To bring the Museum of Tolerance up to speed, it has embarked on an internal facelift, designated Phase 1, which includes complete remodeling of the present theater and improvements of the multimedia center and exhibition areas.
Phase 2 consists of the expansion proposals now in contention, including the café and kitchen on the second floor of the museum addition and cultural and catering events on the first floor. The budget for the two phases combined stands at $28 million to $30 million, Burden said.She acknowledged that there was some inevitable friction with neighbors, often caused by buses bringing in some 800-1,200 students daily from Los Angeles County schools to visit the museum.
In addition, the 185 ninth-12th grade boys at the yeshiva may not always contain their exuberance in outdoor games.

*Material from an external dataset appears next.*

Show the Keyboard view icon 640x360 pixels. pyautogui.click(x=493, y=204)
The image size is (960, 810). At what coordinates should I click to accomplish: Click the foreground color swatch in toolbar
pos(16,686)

Burden said that she personally follows up on each complaint, but that the actual volume is quite low, running at five to six a year. She spoke to The Journal from Israel at about 1 a.m. her time, where she is working on the legal complications holding up construction of the Center for Human Dignity in Jerusalem.
Kathy King, entitlement planner for Psomas, responded to Fink's complaint that the museum had pulled a "Pearl Harbor" on residents by giving them barely three weeks to get their act together before the Oct. 24 hearing. Fink asked for a postponement, which was rejected because the Wiesenthal Center opposed it.
King said that the hearing was only a preliminary step and that additional arguments could be filed with the City Planning Commission, which will likely not consider the case until just before or after the December holidays. Its decision is not expected for another three to four months.
If either party is dissatisfied with the decision, it can appeal to the Los Angeles City Council and if still unhappy, take the case to court.
Over the decades, the Fifth District's former city councilmen, Zev Yaroslavsky and Michael Feuer, were deeply involved in forging compromises between the Wiesenthal Center and residents. It's now the turn of the area's present councilman, Jack Weiss.
Treading a careful middle line, Weiss said in a statement from his office that he "is supportive of the Wiesenthal Center's mission and efforts, but he does understand the concerns of the neighbors and is encouraging the Wiesenthal Center to address the issues that are raised."